IBM last week announced the acquisition of AlchemyAPI, which uses deep learning to perform natural language processing for clients.
NLP consists of semantic text analysis, including sentiment analysis.
IBM “has some of these capabilities already, and we continue to explore ways to expand and amplify them through our growing developer community,” said Steve Gold, vice president at IBM Watson.
AlchemyAPI already has about 40,000 developers worldwide who use its technology to build tools, which is no small boost for IBM.
“AlchemyAPI’s deep learning platform will augment Watson’s ability to identify information hierarchies and understand relationships between people, places and things across both structured and unstructured data,” Gold told the E-Commerce Times.
Shades of Superfish!
The purchase also will provide additional visual features for Watson, as Alchemy has advanced visual recognition technology that automatically detects, labels and extracts important details from image data.
That raises a red flag — Lenovo is recently took heat for preinstalling Superfish visual search software in its consumer PCs, because it allows spying on users. The incident took a toll on the market’s trust in Lenovo.
The company apologized and published instructions on uninstalling Superfish, but that may have been too little too late. Lenovo has had its website hacked, apparently in revenge, and it currently is under investigation by Connecticut’s attorney general over the issue.
Whether IBM will have a similar experience remains to be seen.
AlchemyAPI’s technology is offered in the form of Software as a Service, and it “will expand Watson as both a core technology and [an] open cloud development platform,” IBM’s Gold said, adding that partners, developers and clients already have built more than 7,000 new apps powered by Watson.
Existing AlchemyAPI clients, developers and other users will be able to access Watson services and APIs through the Watson Zone on IBM’s Bluemix cloud platform.
The Birds and the Bees
Of late, prominent technologists and scientists, including Steven Hawking, Elon Musk and Bill Gates, have voiced fears about artificial intelligence and the possibility of its taking over the world. How far down that road is current technology — including the Watson/AlchemyAPI combination — likely to go?
“Machine learning comes from intelligent recognition of patterns,” said Jim McGregor, principal analyst at Tirias Research.
“This is done by complex algorithms that may evolve over time. Big data is a part of this,” he told the E-Commerce Times.
OK, but birds use pattern recognition to eject counterfeit eggs from their nests, and even insects have pattern recognition capabilities.
Several studies have discovered pattern recognition capabilities in monkeys.
So, when do machines cross the line between being able to recognize patterns superfast, and actually being able to think for themselves, which is what has people trembling?
It all depends how you classify “intelligence,” Mukul Krishna, a senior global director at Frost & Sullivan, told the E-Commerce Times in an earlier conversation on this topic.
It’s not just about deciding on the most efficient way to do something, he suggested. “You’re also looking at things such as context and compassion.”
Given some of the events in human history, compassion doesn’t seem to be a must-have, but that’s a matter of opinion.
Better, Smarter, Faster Machines
Watson is limited compared to systems like the Deep Q-network developed at Google’s DeepMind subsidiary, which has self-learning algorithms that let it learn how to play — and to master — 49 Atari 2600 arcade games.

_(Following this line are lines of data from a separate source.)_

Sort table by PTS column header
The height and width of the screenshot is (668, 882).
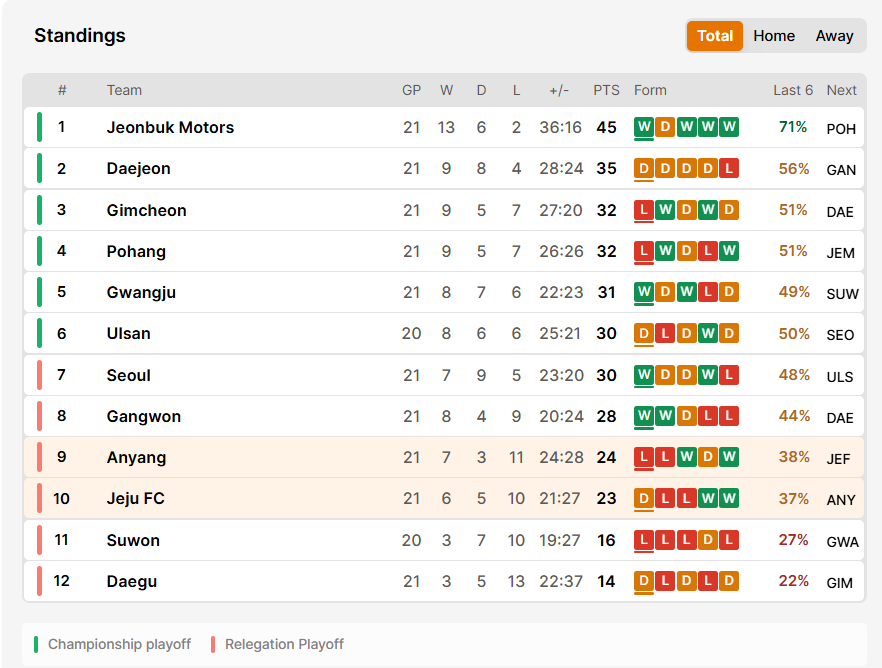pyautogui.click(x=606, y=90)
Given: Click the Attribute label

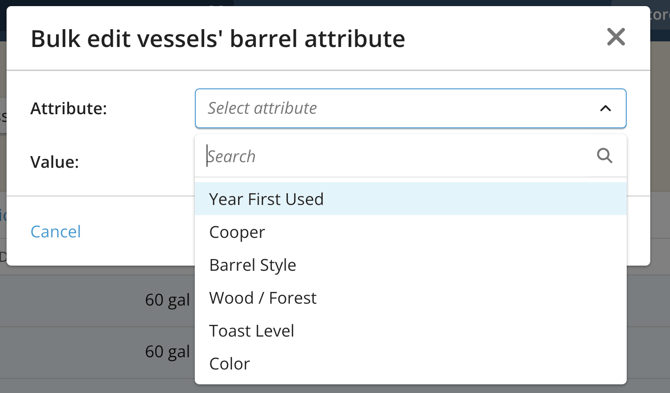Looking at the screenshot, I should click(68, 109).
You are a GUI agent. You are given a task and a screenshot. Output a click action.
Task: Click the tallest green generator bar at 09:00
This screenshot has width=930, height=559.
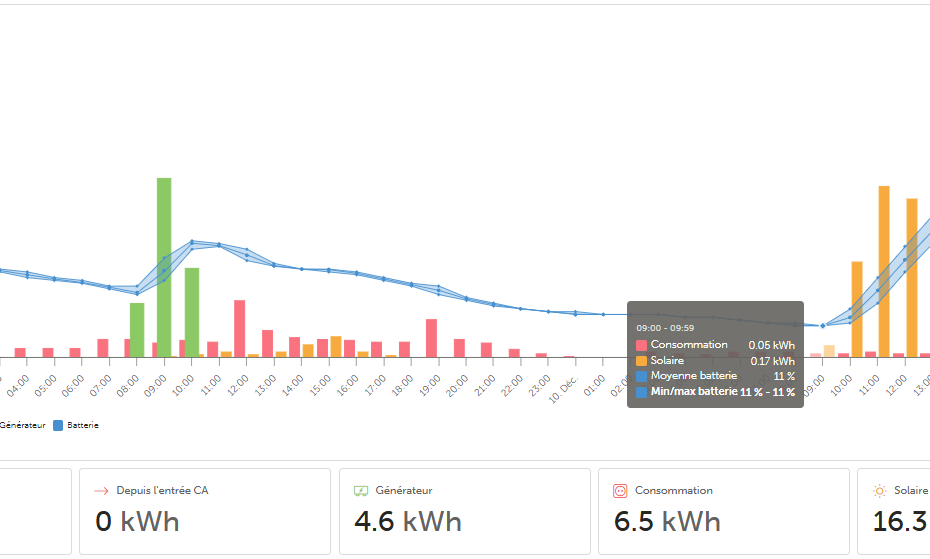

During the learning phase, DQN incorporated experience replay with reinforcement learning and deep neural networks. Experience replay draws on samples from a pool of stored episodes, similar to flashbacks or dreams in humans.
“Baking better smarts into services makes them more useful for people,” Demis Hassabis, VP of Engineering at Google DeepMind, told the E-Commerce Times in a discussion about DQN.
“Ultimately, we’d like to help tackle bigger problems too,” he said, “like helping researchers make sense of the incredibly complex systems in climate science, medicine, genomics and so on.”